Ja, Amanda hatte recht. Sie wollte nicht Verse, sie wollte eine Tat. Nun, die kann sie haben, aber welche? – hatte sie auch dort recht? Die Tat, an die er dachte, von der wußte sie zwar nichts, aber könnte ihr Urteil darüber zweifelhaft sein? Für eine ganz andere Tat war sie begeistert eingetreten. Hatte sie auch da recht? Er wollte, er konnte das nicht zugestehen.

Ein aufgescheuchter Schwarm von Schmähungen gegen den Staat, der jede freie individuelle Bewegung unterdrückte, jeden Funken genialen Strebens zerstampfte – und vor allem gegen dies Albion, das seit Pitts Tagen unentwegt an der Spitze der Reaktion ging, das seine größten Söhne verbannte, seine beiden Dichterdioskuren geächtet hatte, das zu dem gemeinen Egoismus aller Staaten auch noch die Heuchelei seiner feigen, unter der Flagge der Zivilisation segelnden Krämerpolitik hinzufügte – eine wahre Dithyrambe durchstürmte in abgegriffenen, poetischen und rhetorischen Phrasen der englischen Sturm- und Drangperiode sein erhitztes Gehirn.
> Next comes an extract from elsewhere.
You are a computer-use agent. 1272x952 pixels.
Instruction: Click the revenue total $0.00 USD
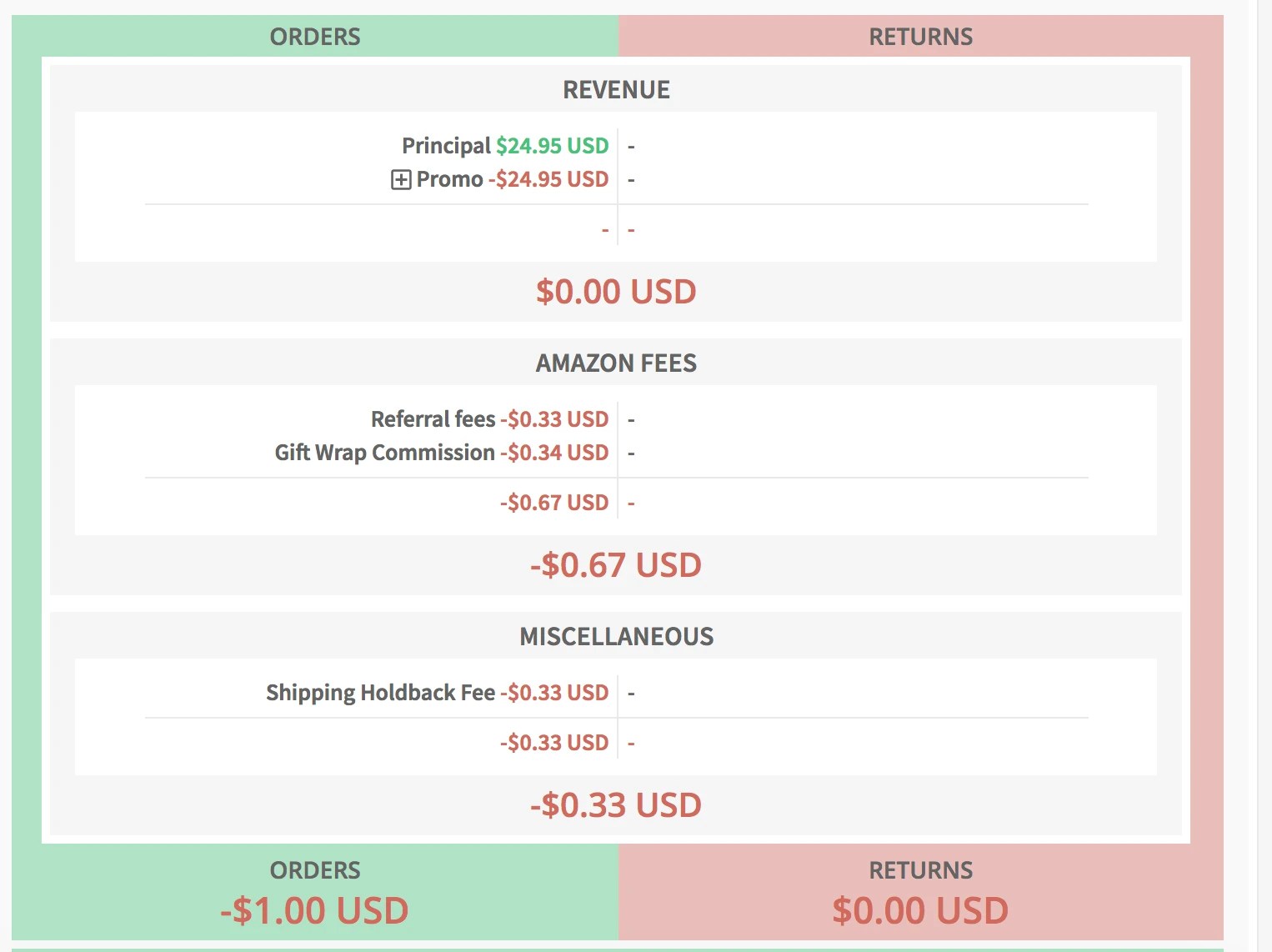coord(616,292)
Und dieser Politik zu dienen – das wäre seine Aufgabe? Ein junges Mädchen, das all dies nicht kannte, konnte sich das wohl einbilden – – er nicht! Im Gegenteil: Diesem Gifthauch mit Gewitterkraft entgegenzustürmen, ein Feuer lebendigen Geistes anzufachen, das jenen Hauch wegwehte, wo er im Begriff stand, Altes und Schönes, Hochpoetisches anzufressen und in den ekelhaften Sumpf moderner Nichtigkeiten versinken zu lassen – war es nicht gerade dies, was er tun wollte, wenn er hier fest im Sattel säße? Warum sollte nicht dies kleine Land unter seiner Führung der Ausgangspunkt einer Regeneration Indiens werden? Durch Verbindung mit den kriegerischen Sikhs im Norden, mit jenen Kriegern, die Kala Rama mit Cromwells »Ironsides« verglichen hatte, mußte es möglich sein, eine Macht zu bilden, die alle Krämer der indischen Kompagnie mit ihren Söldnerheeren schließlich gänzlich aus diesem prächtigen alten Lande wegjagte ...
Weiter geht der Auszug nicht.